Retrieval-augmented generation (RAG) enhances large language models (LLMs) for domain-specific question-answering (QA) tasks by leveraging external knowledge sources. However, traditional RAG systems primarily focus on relevance-based retrieval and often struggle with redundancy, especially when reasoning requires connecting information from multiple sources. This paper introduces Vendi-RAG, a framework based on an iterative process that jointly optimizes retrieval diversity and answer quality. This joint optimization leads to significantly higher accuracy for multi-hop QA tasks. Vendi-RAG leverages the Vendi Score (VS), a flexible similarity-based diversity metric, to promote semantic diversity in document retrieval. It then uses an LLM judge that evaluates candidate answers, generated after a reasoning step, and outputs a score that the retriever uses to balance relevance and diversity among the retrieved documents during each iteration. Experiments on three challenging datasets -- HotpotQA, MuSiQue, and 2WikiMultiHopQA -- demonstrate Vendi-RAG's effectiveness in multi-hop reasoning tasks. The framework achieves significant accuracy improvements over traditional single-step and multi-step RAG approaches, with accuracy increases reaching up to +4.2% on HotpotQA, +4.1% on 2WikiMultiHopQA, and +1.3% on MuSiQue compared to Adaptive-RAG, the current best baseline. The benefits of Vendi-RAG are even more pronounced as the number of retrieved documents increases. Finally, we evaluated Vendi-RAG across different LLM backbones, including GPT-3.5, GPT-4, and GPT-4o-mini, and observed consistent improvements, demonstrating that the framework's advantages are model-agnostic.

Paper Structure

This paper contains 35 sections, 4 equations, 3 figures, 3 tables, 1 algorithm.

Figures (3)

  • Figure 1: The process begins with an initial retrieval step, where a diverse set of documents is retrieved using the Vendi Score, ensuring broad semantic coverage. Next, leveraging a reasoning step to construct a coherent path to the final answer, the LLM generates an answer, which then undergoes quality assessment by an LLM judge. Based on the answer quality, the retriever is adjusted to balance diversity and relevance: high-quality answers limit the emphasis on diversity, while low-quality answers prompt the retriever to prioritize diversity more heavily.
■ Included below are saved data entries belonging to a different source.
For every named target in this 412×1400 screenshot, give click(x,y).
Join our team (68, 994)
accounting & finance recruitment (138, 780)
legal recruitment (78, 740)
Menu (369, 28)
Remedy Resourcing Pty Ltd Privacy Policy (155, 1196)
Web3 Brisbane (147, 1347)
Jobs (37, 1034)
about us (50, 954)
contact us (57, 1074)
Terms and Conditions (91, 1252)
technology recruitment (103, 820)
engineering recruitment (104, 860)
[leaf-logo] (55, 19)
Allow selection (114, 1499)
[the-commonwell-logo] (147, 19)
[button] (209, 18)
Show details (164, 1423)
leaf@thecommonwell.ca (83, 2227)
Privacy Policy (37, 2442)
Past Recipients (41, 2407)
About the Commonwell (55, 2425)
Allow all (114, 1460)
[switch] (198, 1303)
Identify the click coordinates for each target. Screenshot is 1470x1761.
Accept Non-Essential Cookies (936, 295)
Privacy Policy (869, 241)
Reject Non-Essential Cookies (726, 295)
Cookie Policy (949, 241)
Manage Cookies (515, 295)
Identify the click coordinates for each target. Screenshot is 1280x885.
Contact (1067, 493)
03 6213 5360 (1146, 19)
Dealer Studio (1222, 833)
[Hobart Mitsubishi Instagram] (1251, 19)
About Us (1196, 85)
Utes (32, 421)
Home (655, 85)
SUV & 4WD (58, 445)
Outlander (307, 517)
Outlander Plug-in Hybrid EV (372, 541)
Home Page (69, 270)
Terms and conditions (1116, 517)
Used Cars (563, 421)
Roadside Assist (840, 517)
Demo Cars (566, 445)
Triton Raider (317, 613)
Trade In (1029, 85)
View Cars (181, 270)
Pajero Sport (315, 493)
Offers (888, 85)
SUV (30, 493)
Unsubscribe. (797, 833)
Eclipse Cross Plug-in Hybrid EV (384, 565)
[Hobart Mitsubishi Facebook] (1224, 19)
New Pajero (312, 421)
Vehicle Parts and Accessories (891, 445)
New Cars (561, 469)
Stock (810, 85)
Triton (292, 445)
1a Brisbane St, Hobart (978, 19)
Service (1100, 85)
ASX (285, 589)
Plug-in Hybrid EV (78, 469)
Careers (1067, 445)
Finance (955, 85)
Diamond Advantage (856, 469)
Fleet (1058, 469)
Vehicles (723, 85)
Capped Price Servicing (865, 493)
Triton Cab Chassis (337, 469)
This adjustment is controlled by an adaptive parameter, $s$, which is updated over iterations. The process continues until the answer quality reaches an optimal threshold, denoted by Thr. Finally, the highest-quality responses and documents are selected, ensuring both diversity and accuracy.
  • Figure 2: Performance comparison of Vendi-RAG and Adaptive-RAG across different document sizes in terms of Exact Match, F1-score, Accuracy, and Vendi Score on HotPotQA. The backbone LLM used is GPT-4o-mini. Vendi-RAG consistently outperforms Adaptive-RAG across all metrics. In particular, performance improves as the number of retrieved documents increases. Different variants of Vendi-RAG are plotted based on the fixed initialization value $s_1$ for the diversity-relevance parameter $s_t$, with $s_1 = 0.8$ achieving the best overall results.
  • Figure 3: Performance comparison of Vendi-RAG and Adaptive-RAG variants across the three datasets using three evaluation metrics: F1-score, Exact Match, and Accuracy. Results show that Vendi-RAG-4o consistently outperforms other variants across all datasets and metrics, with a particularly strong performance on HotpotQA.